In terms of weight loss, he said it was important not to leave any fundus, although that was not dependent on the bougie size. He clarified that bougie size is associated with how tight a surgeon staples close to the bougie, so it is important to remember that the bougie is there to avoid stricture and to avoid making the sleeve too narrow. Traction, pressure and tension should also be considered, he added, because when a surgeon removes the bougie, they do not want the tissue to spring back and create a stricture.

Michel Gagner explained that there are several preventable mistakes that occur during laparoscopic sleeve gastrectomy, including poorly dissected posterior fundus and poorly dissected gastro-oesophageal junction.

“Both can lead to significant complications that can require additional attention, such as a hiatal hernia and/or reflux,” he warned. “These are probably the most common problems I see and I have observed with some interest, and alarm, that the lower part of the stomach tends to be operated on very well, but the upper part not so well – perhaps this is part of the learning curve.”

He also noted that as revision and conversion procedures become more common there are important aspects that must be considered when performing these more challenging laparoscopic sleeve gastrectomy cases such as severe tissue scarring and identifying metal clips, staple lines, etc. It is also important that surgeons recognise the more difficult cases and learn to identify potential problems like portal hypertension or increased bleeding when dissecting between large veins.

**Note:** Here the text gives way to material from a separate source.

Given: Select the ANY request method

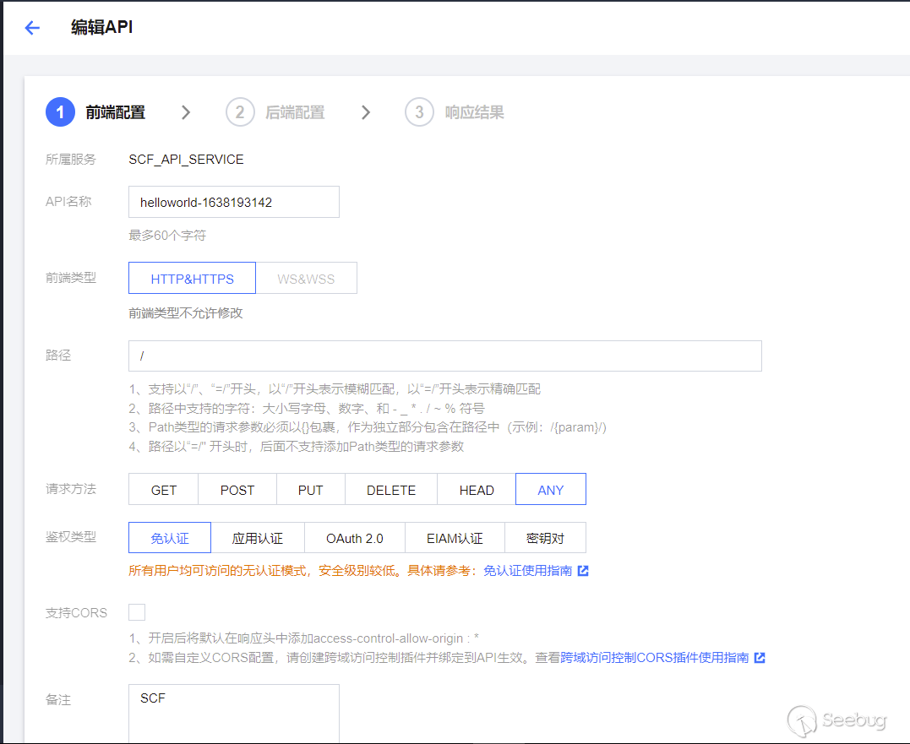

Michel Gagner added that Staple Line Reinforcement and buttressing play a key role in the prevention of bleeding and leaks, and that there are multiple meta-analyses to support its use. He said that the MBSAQIP paper that concluded Staple Line Reinforcement was ‘associated with increased leak rate’ – lacked the sufficient data to support the conclusions that were reached. For example, he said that they seemed to imply that the use of reinforcement was not decreasing leaks, however, the problem with was that they did not know or could not identify what types of reinforcement were used.

“This paper contradicted several other meta-analyses that have concluded one type of reinforcement dramatically reduced leak rates and bleeding, whilst another type of reinforcement increased leak rates and bleeding. The fact the authors did not know the type of materials and/or were unware that the type of material can make a difference to leaks and bleeding rates surprised me,” he added. “In fact, two of the authors of the paper do not agree with their own paper’s conclusions as they regularly and consistently use staple line reinforcement, I take some of their conclusions with a grain of salt.”

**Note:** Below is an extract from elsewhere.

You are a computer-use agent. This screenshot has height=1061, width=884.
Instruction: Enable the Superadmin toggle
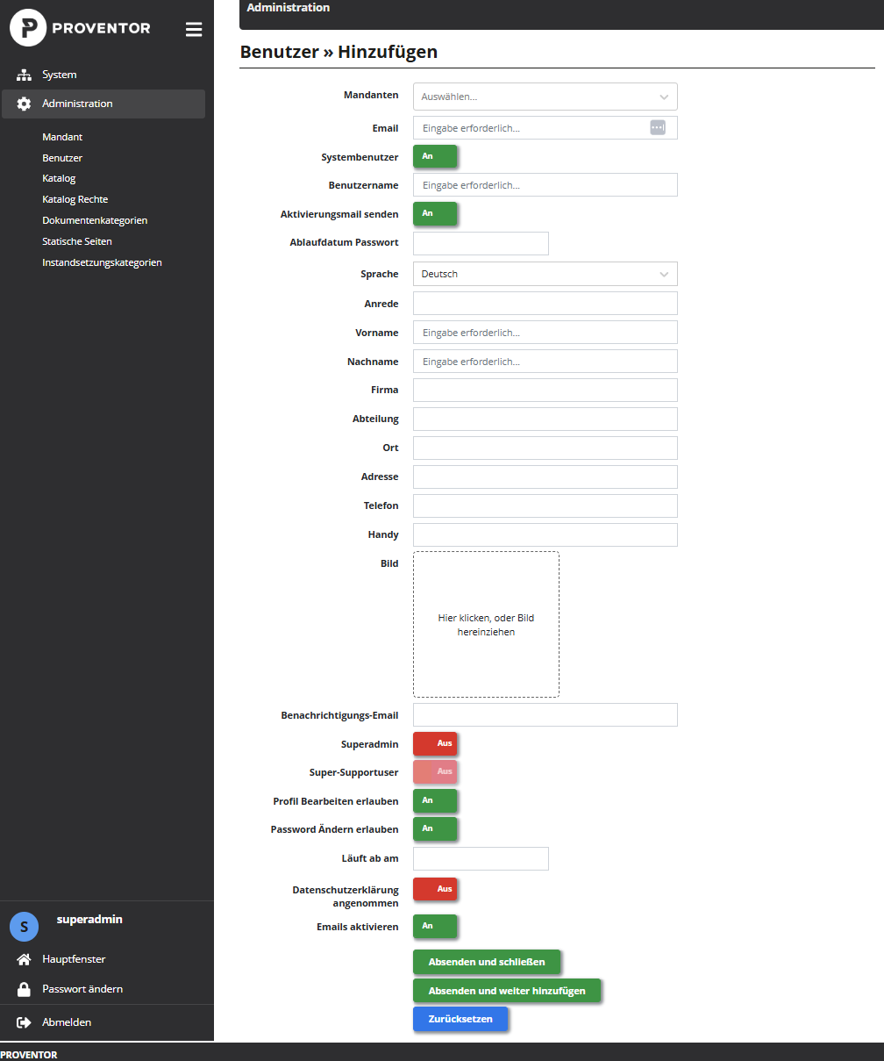pyautogui.click(x=435, y=743)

He said large-scale, multi-centre randomised controlled trials are required to address such shortcomings, but unfortunately the cost of running such trials with the required substantial number of patients is prohibitive.

“I hope in the future that large societies such as the ASMBS and IFSO will be able to coordinate such studies and encourage their members to enter their patients in an electronic database so we can gather as much data as possible. I would also like to see the SADI procedure declared non-experimental as it is an established deconstructive operation and its experimental status is more to do with politics than science,” he concluded. “I have no doubt that sleeve gastrectomy will continue to grow and it is my hope that it will be used for the mass treatment of obesity in more and more countries, so that one day we could see the number of bariatric and metabolic procedure rise from 500,000 a year to five million.”